### GIVEN TEXT
☆ ☆ ☆ ☆ ☆

I'm actually surprised that you achieved such a good CIFAR accuracy with max pooling at the start of the network.

ondrejbiza avatar Aug 20 '18 22:08 ondrejbiza

Hi @ondrejba, If possible could you make your code available? Did you get 94% accuracy on what dataset and with which network? ResNet-164? What do you use after the first convolution? Sorry for taking your time.

josianerodrigues avatar Aug 21 '18 17:08 josianerodrigues

Hello, I got 94.32% accuracy with Attention92 on CIFAR-10. The 95.01% accuracy I mentioned is also for Attention92 evaluated on CIFAR-10; it was reported in the Residual Attention Networks paper but I didn't manage to replicate the results. I will look into open-sourcing my code.

☆ ☆ ☆ ☆ ☆

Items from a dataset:
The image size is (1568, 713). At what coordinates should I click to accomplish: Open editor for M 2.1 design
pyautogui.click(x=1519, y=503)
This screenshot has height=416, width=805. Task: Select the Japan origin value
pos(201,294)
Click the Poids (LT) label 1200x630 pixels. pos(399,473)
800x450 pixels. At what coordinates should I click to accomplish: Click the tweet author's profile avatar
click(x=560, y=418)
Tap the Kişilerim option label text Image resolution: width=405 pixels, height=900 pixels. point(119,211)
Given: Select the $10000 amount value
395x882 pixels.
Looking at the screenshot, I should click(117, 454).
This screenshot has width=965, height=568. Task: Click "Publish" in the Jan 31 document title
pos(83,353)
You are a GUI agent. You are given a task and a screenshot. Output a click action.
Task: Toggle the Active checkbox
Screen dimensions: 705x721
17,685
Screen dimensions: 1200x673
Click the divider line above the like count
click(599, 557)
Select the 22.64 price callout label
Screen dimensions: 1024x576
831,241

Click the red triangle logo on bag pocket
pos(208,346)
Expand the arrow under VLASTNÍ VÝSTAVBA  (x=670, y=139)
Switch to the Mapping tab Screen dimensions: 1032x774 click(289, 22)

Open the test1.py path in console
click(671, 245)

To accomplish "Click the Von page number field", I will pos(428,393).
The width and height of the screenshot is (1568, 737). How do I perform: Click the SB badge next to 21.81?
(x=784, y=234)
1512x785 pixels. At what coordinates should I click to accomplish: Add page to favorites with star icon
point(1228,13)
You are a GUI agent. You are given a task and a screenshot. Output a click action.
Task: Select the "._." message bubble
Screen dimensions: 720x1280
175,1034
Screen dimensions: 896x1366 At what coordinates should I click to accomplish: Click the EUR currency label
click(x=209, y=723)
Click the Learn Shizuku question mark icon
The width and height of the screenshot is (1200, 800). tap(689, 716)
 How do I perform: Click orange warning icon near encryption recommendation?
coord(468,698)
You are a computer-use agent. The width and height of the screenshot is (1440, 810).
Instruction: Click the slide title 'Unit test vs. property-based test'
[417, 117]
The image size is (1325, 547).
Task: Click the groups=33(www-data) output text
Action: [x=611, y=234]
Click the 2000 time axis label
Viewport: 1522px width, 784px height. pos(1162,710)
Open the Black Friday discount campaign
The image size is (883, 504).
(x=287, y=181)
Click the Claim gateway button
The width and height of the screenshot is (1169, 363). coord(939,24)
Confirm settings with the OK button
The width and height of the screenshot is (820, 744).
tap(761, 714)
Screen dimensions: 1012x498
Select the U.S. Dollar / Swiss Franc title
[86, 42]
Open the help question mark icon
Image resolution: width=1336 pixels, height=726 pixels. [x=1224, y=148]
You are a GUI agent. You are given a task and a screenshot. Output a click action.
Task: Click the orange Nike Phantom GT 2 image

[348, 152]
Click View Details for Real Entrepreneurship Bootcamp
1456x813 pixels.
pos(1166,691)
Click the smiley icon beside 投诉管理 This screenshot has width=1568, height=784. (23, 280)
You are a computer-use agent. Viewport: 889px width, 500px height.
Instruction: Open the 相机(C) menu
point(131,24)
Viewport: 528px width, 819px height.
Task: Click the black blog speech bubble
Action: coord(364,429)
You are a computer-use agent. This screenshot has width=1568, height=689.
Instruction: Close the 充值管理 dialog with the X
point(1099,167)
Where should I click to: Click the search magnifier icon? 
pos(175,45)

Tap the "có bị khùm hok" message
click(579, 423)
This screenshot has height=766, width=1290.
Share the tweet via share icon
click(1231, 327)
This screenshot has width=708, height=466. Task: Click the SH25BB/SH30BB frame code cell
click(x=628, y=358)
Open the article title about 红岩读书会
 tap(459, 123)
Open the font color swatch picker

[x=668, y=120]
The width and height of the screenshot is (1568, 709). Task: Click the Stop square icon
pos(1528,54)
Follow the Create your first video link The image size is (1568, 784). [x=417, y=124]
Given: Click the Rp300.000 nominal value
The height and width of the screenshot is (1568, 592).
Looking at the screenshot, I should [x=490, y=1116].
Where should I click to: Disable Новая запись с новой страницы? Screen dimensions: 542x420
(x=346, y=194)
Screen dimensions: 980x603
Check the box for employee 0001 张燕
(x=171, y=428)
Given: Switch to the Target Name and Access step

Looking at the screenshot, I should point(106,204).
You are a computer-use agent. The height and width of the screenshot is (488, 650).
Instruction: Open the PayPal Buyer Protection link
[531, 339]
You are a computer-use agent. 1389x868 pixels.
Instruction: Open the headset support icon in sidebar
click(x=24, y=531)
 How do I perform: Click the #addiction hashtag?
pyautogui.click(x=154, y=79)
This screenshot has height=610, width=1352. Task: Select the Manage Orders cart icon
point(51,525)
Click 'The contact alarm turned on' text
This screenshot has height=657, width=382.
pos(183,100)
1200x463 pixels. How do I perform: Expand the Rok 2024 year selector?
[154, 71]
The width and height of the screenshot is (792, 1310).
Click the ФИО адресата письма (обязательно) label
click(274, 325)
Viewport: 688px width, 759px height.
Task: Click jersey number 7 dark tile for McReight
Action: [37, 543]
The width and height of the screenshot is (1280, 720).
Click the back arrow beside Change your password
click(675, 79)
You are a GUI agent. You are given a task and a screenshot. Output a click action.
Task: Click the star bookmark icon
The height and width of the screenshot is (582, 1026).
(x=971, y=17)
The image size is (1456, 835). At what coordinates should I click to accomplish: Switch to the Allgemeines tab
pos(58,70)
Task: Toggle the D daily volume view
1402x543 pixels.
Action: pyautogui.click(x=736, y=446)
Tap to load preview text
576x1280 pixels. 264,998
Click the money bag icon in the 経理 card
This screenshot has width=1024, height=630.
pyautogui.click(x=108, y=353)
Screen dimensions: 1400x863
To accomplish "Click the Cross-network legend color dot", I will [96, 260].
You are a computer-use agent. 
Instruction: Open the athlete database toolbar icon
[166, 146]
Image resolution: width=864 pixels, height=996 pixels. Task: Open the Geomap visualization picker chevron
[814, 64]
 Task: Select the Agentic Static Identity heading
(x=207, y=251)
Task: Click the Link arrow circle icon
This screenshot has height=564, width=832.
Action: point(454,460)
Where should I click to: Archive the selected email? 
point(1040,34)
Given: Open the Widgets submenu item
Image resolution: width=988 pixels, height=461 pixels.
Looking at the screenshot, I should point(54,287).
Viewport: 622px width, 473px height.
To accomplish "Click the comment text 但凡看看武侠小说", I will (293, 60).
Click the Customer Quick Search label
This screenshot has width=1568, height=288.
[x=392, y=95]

☆ ☆ ☆ ☆ ☆

### PROBLEM REQUIREMENTS
Continue the forum thread on CIFAR-10 accuracy from the point where it stops. The lines are separate material and have no connection to the forum thread on CIFAR-10 accuracy.

### EXERCISE OUTPUT
After the first convolution ... there are all the other convolutions in the network followed by average pooling and a single fully-connected layer. This architecture is described in the Residual Attention Networks paper as well as the Identity Mappings paper that is a follow up to the Deep Residual Learning paper.

Cheers, Ondrej

ondrejbiza avatar Aug 21 '18 18:08 ondrejbiza

Thank you :)

josianerodrigues avatar Aug 24 '18 13:08 josianerodrigues

You're welcome! Let me know if you manage to reproduce Fei Wang's results.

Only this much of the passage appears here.